━━ Texte à lire

Ce chiffrage, mentionne l’article, qui « reflète l’impact microéconomique des délocalisations en termes d’emploi, doit être interprété avec prudence. Il est déclaratif et ne prend en compte que les suppressions directes de postes sans tenir compte de celles qui peuvent être induites chez les sous-traitants de la société, ni, en sens inverse, des emplois qui peuvent être localisés sur le territoire suite au même type de mouvement réalisé à partir de l’étranger ».

D’autres études mentionnent un ordre de grandeur de 9 000 à 20 000 d’emplois perdus annuellement, sachant qu’elles incluent une grande partie des suppressions de postes chez des sous-traitants.

De 6600 à 20 000 emplois perdus annuellement, cumulativement cela peut expliquer en soi le différentiel de chômeurs entre deux pays et les déficits récurrents français du commerce extérieur.

━━━━
━━ Enregistrements présentés

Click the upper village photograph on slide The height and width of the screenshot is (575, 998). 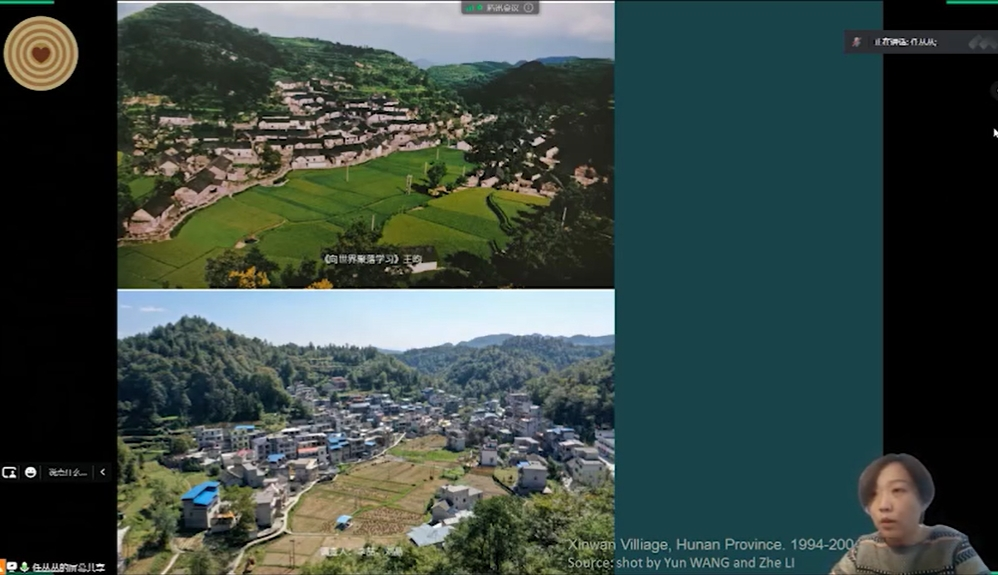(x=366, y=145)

━━━━
━━ Enregistrements présentés

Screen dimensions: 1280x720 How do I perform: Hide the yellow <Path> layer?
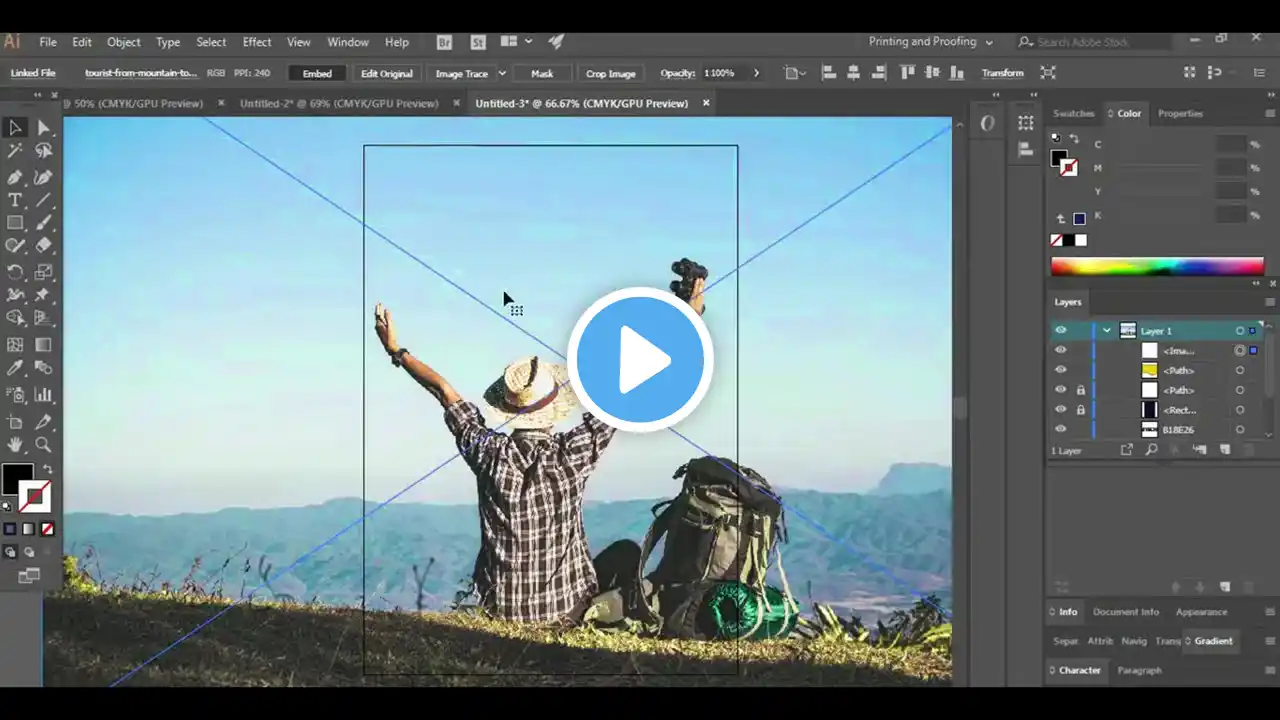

━━━━

* Travail à faire:
a) D'après le texte sur les délocalisations, combien d'emplois perdus chaque année d'autres études mentionnent-elles ?
b) Recopiez fidèlement le passage du texte sur les délocalisations qui va de « D’autres études mentionnent » jusqu'à « chez des sous-traitants. » inclus.

* Corrigés détaillés:
a) Un ordre de grandeur de 9 000 à 20 000 emplois perdus annuellement.

b)
D’autres études mentionnent un ordre de grandeur de 9 000 à 20 000 d’emplois perdus annuellement, sachant qu’elles incluent une grande partie des suppressions de postes chez des sous-traitants.